Durante encontro com prefeitos de Palmas (TO) e Campo Grande (MS) na tarde desta quinta-feira (31), a presidente Dilma Rousseff questionou os gestores municipais sobre o motivo pelo qual a dengue se transformou em epidemia nas duas cidades.
"Essa foi uma das falas da presidente: por que chegou a esse ponto?", disse Alcides Bernal, de Campo Grande, que decretou estado de calamidade diante dos mais de 16 mil casos de dengue somente no mês de janeiro. A capital do Mato Grosso do Sul já registrou cinco mortes, sendo duas confirmadas.
Recém empossado no cargo, Bernal respondeu à presidente que faltou um trabalho de prevenção da administração anterior. Carlos Amastha, prefeito de Palmas, prefere não culpar seus antecessores.
"A presidente disse que tem que fazer campanha contra a dengue, mas eu preciso nesse momento triplicar o número de agentes nas ruas", disse Amastha, que contabiliza mais de seis mil casos neste mês e ostenta o título de prefeito da capital da dengue no país.
Ambos foram ao gabinete presidencial, em Brasília, pedir recursos emergenciais para combater a epidemia. Durante a audiência com os prefeitos, Dilma ligou para o ministro Alexandre Padilha (Saúde) e pediu que analisasse os pleitos dos gestores municipais nas ações de combate à dengue.

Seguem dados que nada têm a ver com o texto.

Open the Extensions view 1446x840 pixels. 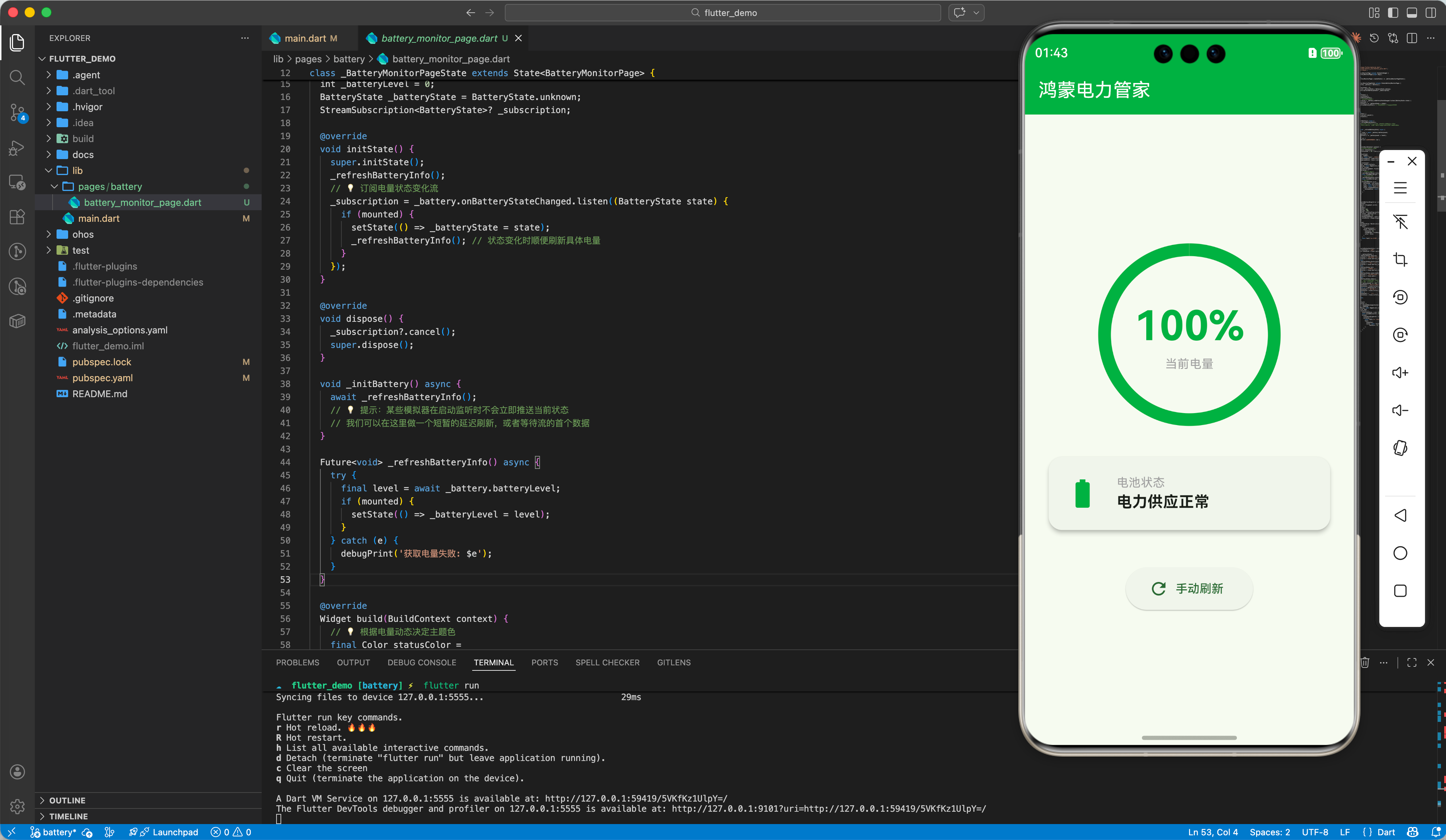click(x=17, y=216)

O prefeito de Campo Grande diz que ganhou do governo federal hoje R$ 2 milhões para contratar técnicos de enfermagem para os próximos quatro meses.
Já o prefeito de Palmas ainda espera por recursos. Ele ressaltou a importância da participação da população para combater a epidemia. "Os cidadãos têm que ter noção de que estão vivendo com o perigo", disse Amastha.
Eleições presidenciais
O ministro Aguinaldo Ribeiro (Cidades) acompanhou os dois prefeitos, ambos do PP, na reunião com a presidente. Ambos reiteraram apoio à reeleição da presidente em 2014.
Segundo o relato dos prefeitos, Dilma disse que não é hora de pensar em 2014. Esse tem sido o mantra da presidente, que evita falar das eleições presidenciais até mesmo em suas agendas oficiais.
"Dilma reagiu com inteligência e disse que não está discutindo 2014", afirmou o prefeito de Palmas.